Text passage

● ● ●

Travel is off the board for the time being because of pandemic restrictions. But he hopes to still see some patients on a part-time basis. “I don’t want to work full-time,” he said.

Dr. Joe Kanter will step into the role to replace Guidry. Kanter is also currently serving as interim secretary for the Office of Public Health, a post vacated earlier this year by Dr. Alex Billioux. The agency is searching for a permanent replacement for that role, which serves as the state’s top coronavirus response official.

Guidry has worked for the agency for more than 30 years, with 24 of those being state health officer – longer than anyone else had held the position. During the pandemic, he has been one of the most prominent public faces of the Gov. John Bel Edwards administration’s response to the coronavirus.

“As we prepare to close this extraordinary year, I am grateful that Dr. Guidry can retire knowing that we hold the COVID-19 vaccine — the first step toward ending the pandemic — in our hands. Though we will greatly miss his warmth and wisdom, we truly wish him all the best as he closes this chapter of his life,” Health Department Secretary Courtney Phillips said in a statement.

Guidry trained in pediatric medicine and taught physicians at the old LSU Earl K. Long Medical Center, the former charity hospital in north Baton Rouge, when he was offered a job with the state’s public health agency. Pediatrics is more than treating sick children. It requires a good deal of knowledge about vaccinations and new protocols that help children in need but also puts them on a path of good health throughout their life.

“Instead of helping patient by patient, public health involves helping four million at time,” Guidry said. He worked as a regional director in Lafayette from 1990 to 1996, then took the post of state health director.

“Thank God, I had this background because I don’t know what I would have done if I didn’t have a process to fall back on,” Guidry said.

● ● ●

Material shown
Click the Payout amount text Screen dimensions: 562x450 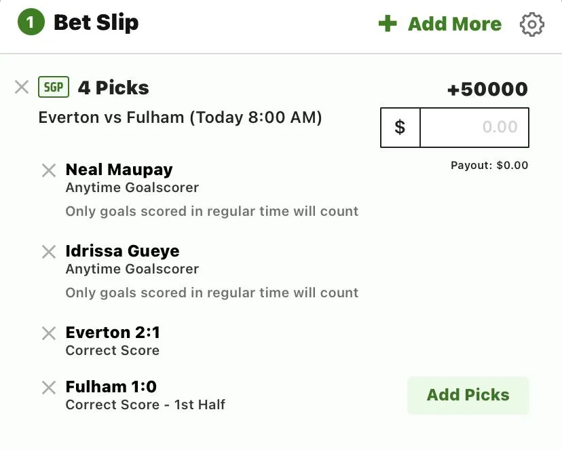(489, 165)
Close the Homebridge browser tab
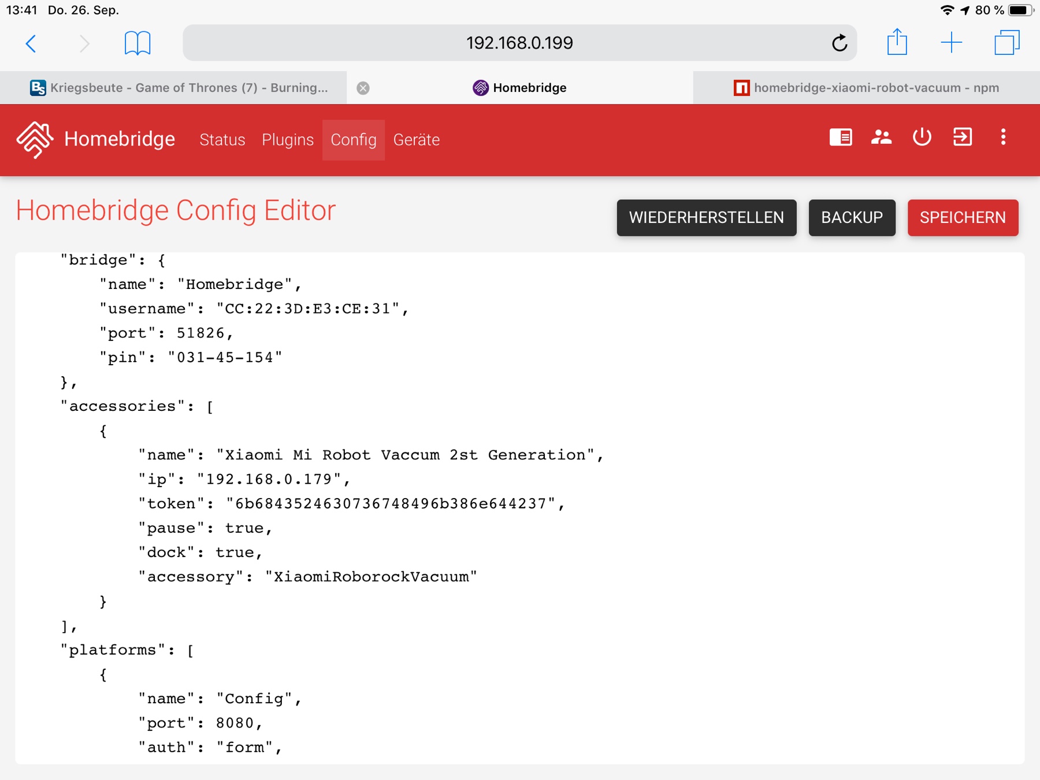This screenshot has width=1040, height=780. 363,88
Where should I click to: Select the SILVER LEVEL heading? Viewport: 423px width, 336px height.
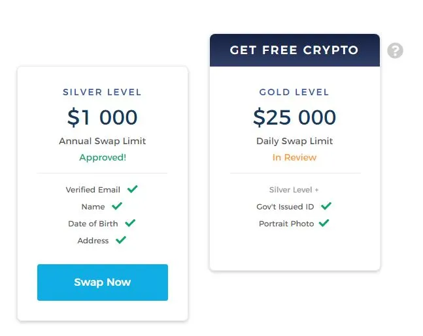[102, 92]
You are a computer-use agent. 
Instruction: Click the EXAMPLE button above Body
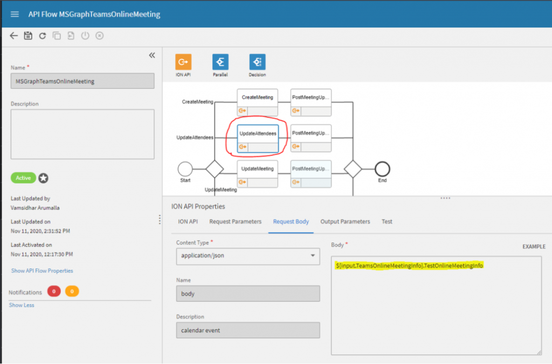click(534, 247)
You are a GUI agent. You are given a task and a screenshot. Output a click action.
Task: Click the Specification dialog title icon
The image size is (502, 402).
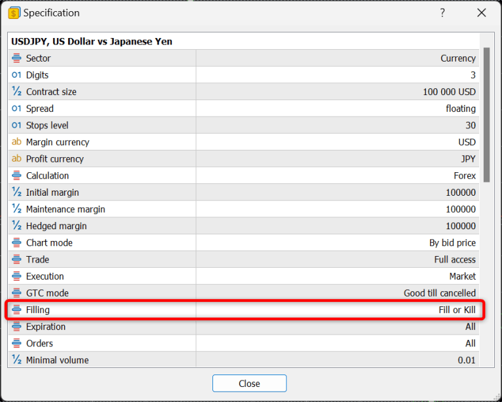click(14, 13)
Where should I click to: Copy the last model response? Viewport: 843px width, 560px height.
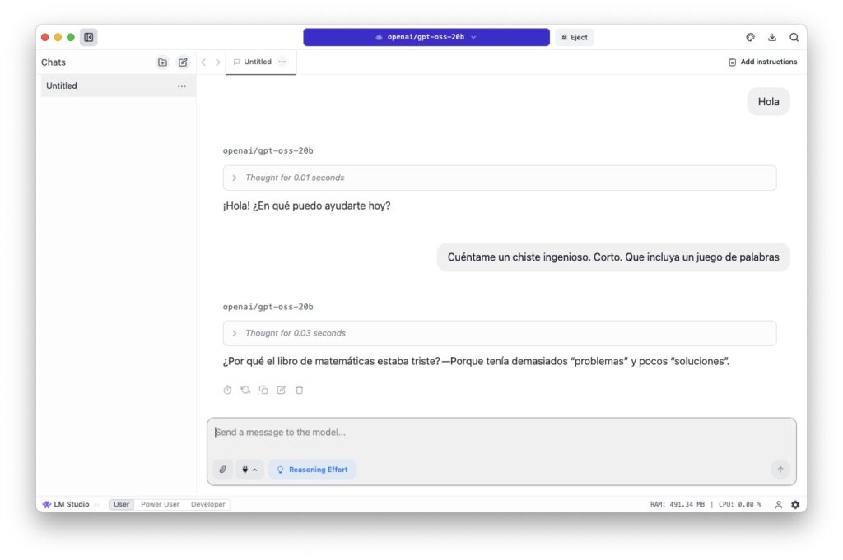click(x=263, y=390)
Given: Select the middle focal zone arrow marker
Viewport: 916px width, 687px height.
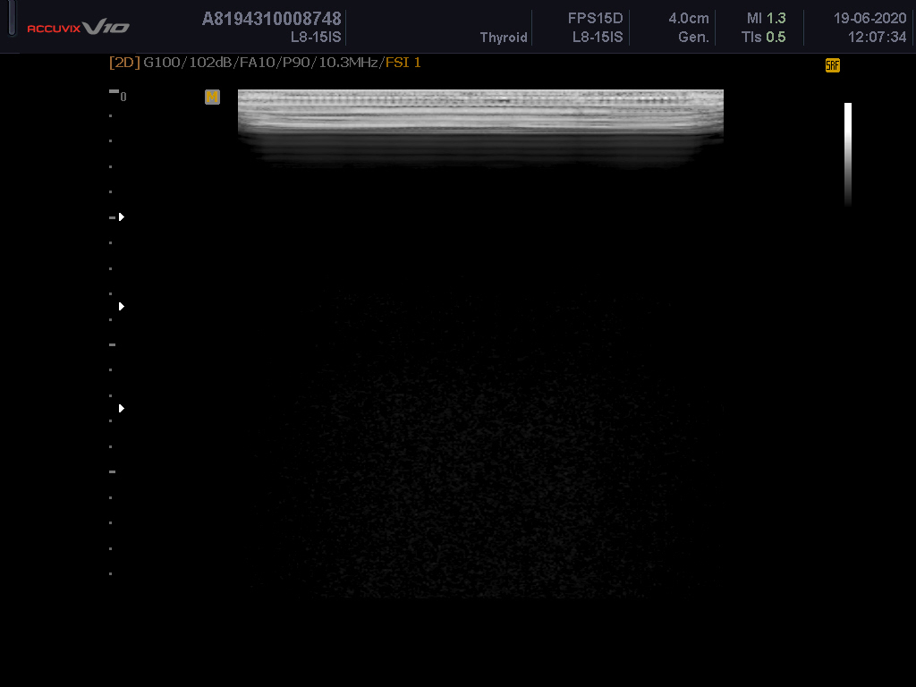Looking at the screenshot, I should coord(121,306).
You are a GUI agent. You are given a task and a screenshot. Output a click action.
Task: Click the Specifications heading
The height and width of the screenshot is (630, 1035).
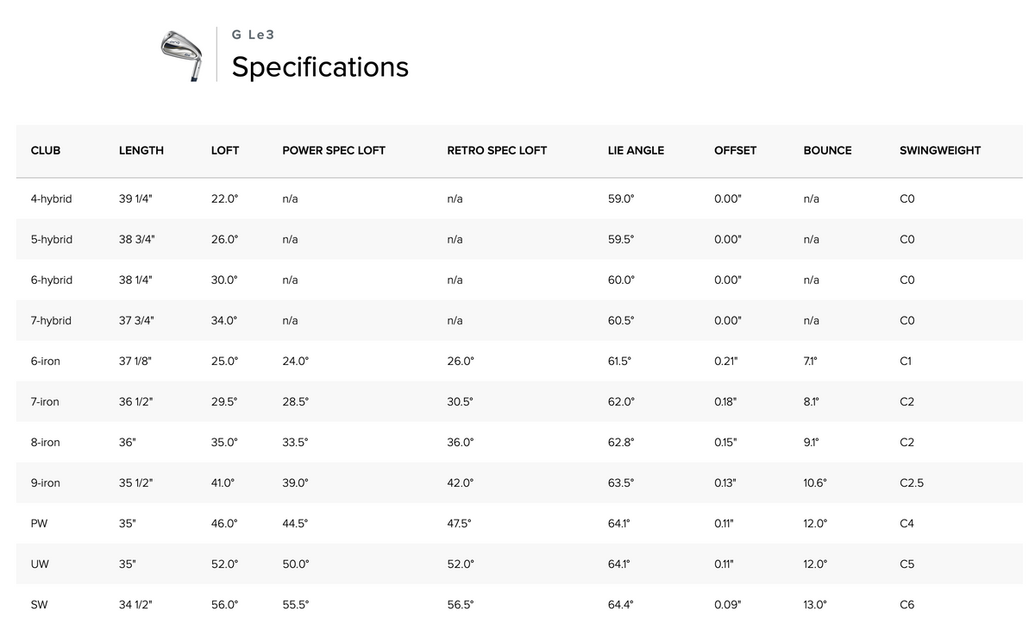[320, 66]
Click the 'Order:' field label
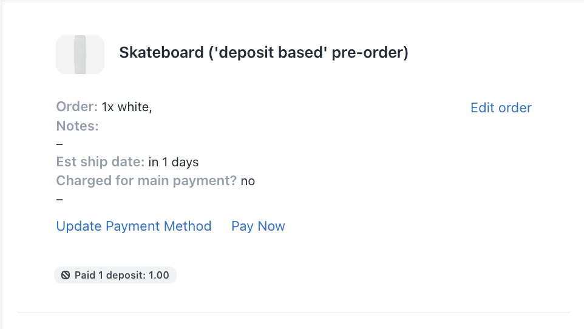The width and height of the screenshot is (584, 329). [76, 107]
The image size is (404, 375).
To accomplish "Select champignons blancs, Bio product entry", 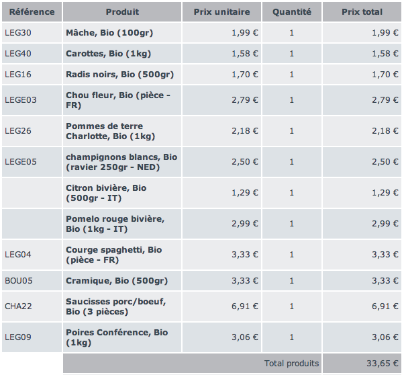I will point(121,162).
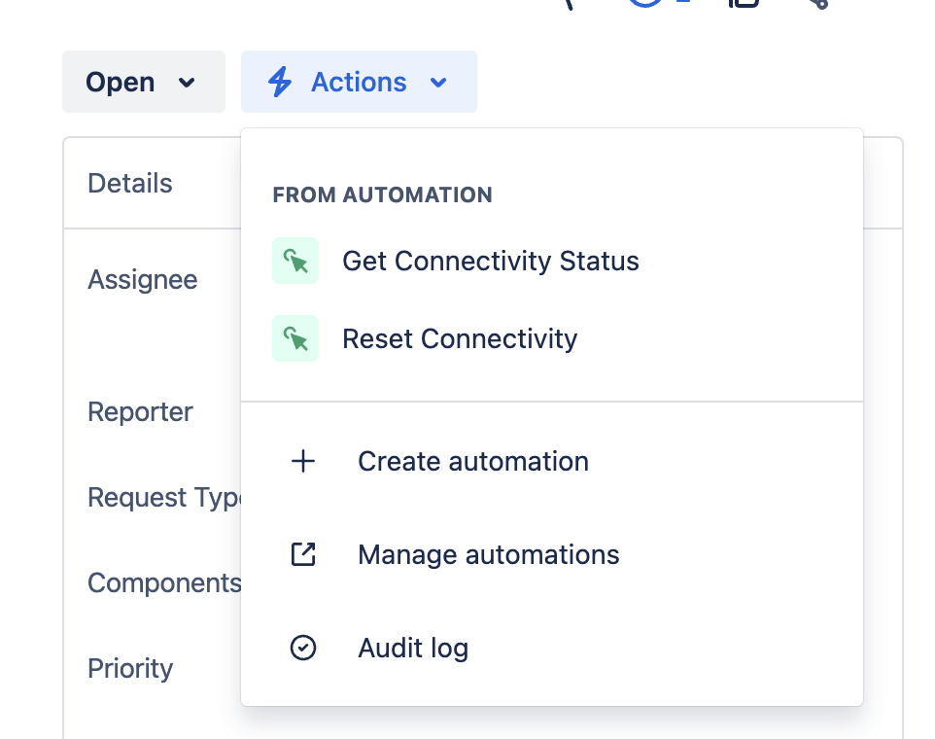Click the green icon beside Reset Connectivity

click(295, 338)
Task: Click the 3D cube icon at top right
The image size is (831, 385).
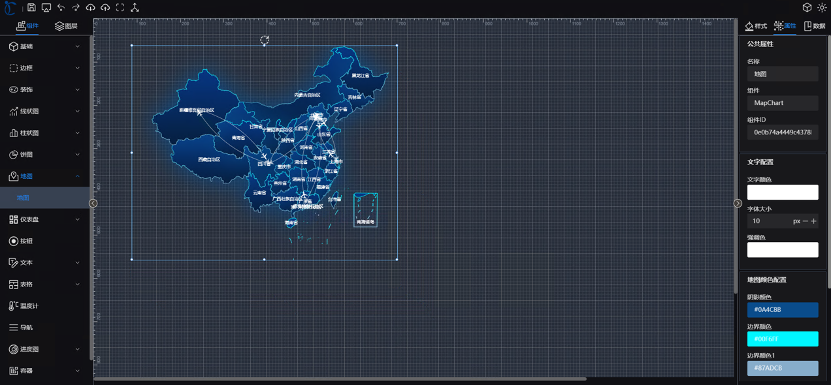Action: 807,8
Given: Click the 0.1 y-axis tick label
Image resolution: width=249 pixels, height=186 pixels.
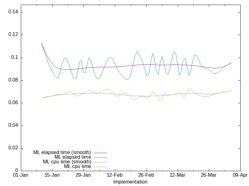Looking at the screenshot, I should (x=15, y=57).
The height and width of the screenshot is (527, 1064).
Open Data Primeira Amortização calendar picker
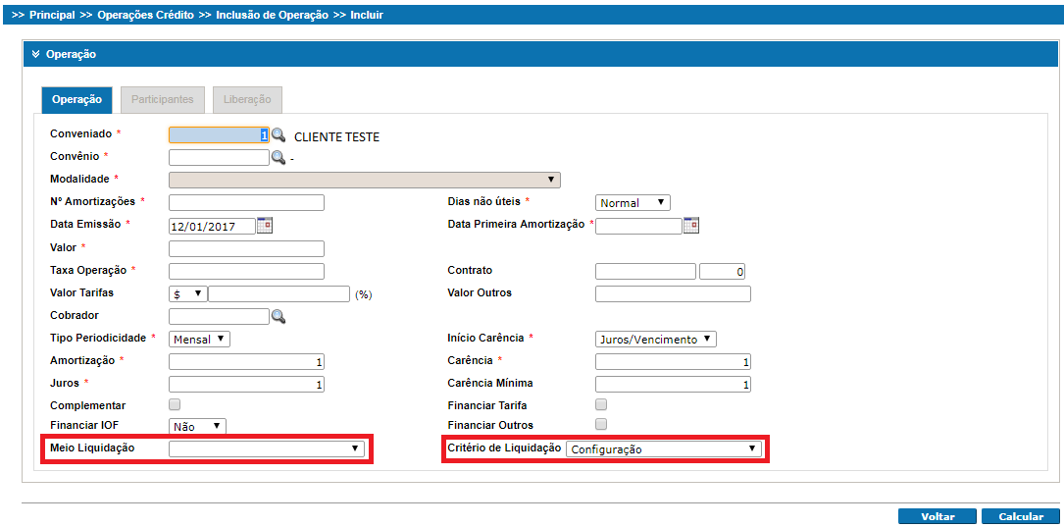pyautogui.click(x=691, y=225)
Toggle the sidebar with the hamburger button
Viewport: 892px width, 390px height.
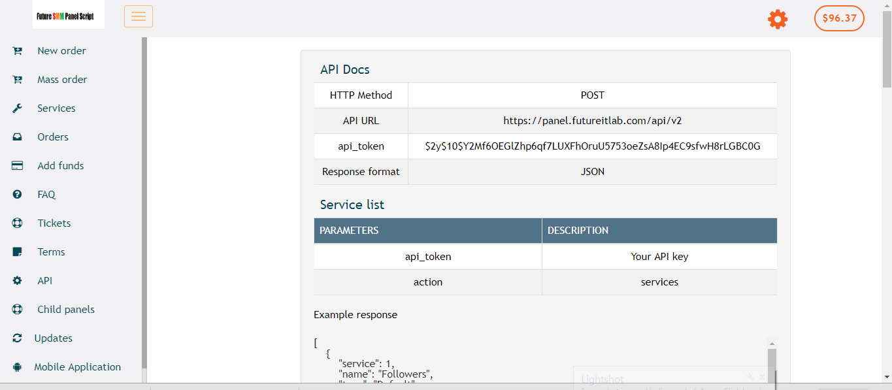[139, 16]
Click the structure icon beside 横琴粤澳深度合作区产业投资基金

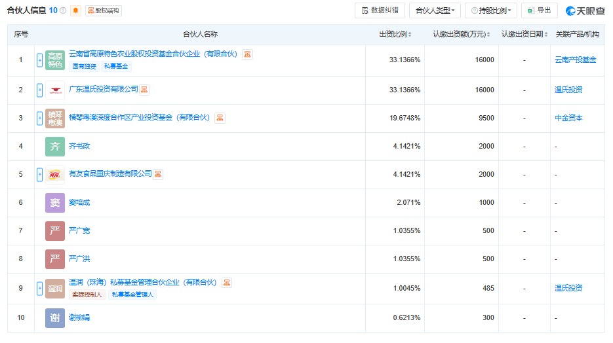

● ● ●

Activity list
• 1. Summarize the passage on Dr. Guidry in two sentences.
• 2. According to the passage on Dr. Guidry, what post did Dr. Alex Billioux vacate earlier this year?
Answer using only the passage on Dr. Guidry, not the entries.

Answers by task
• 1. Dr. Joe Kanter will replace Guidry, who has worked for the state's public health agency for more than 30 years, 24 of them as state health officer, longer than anyone else has held that post. Trained in pediatric medicine, Guidry served as a regional director in Lafayette from 1990 to 1996 and has been one of the most prominent public faces of the Edwards administration's coronavirus response.

• 2. Secretary for the Office of Public Health.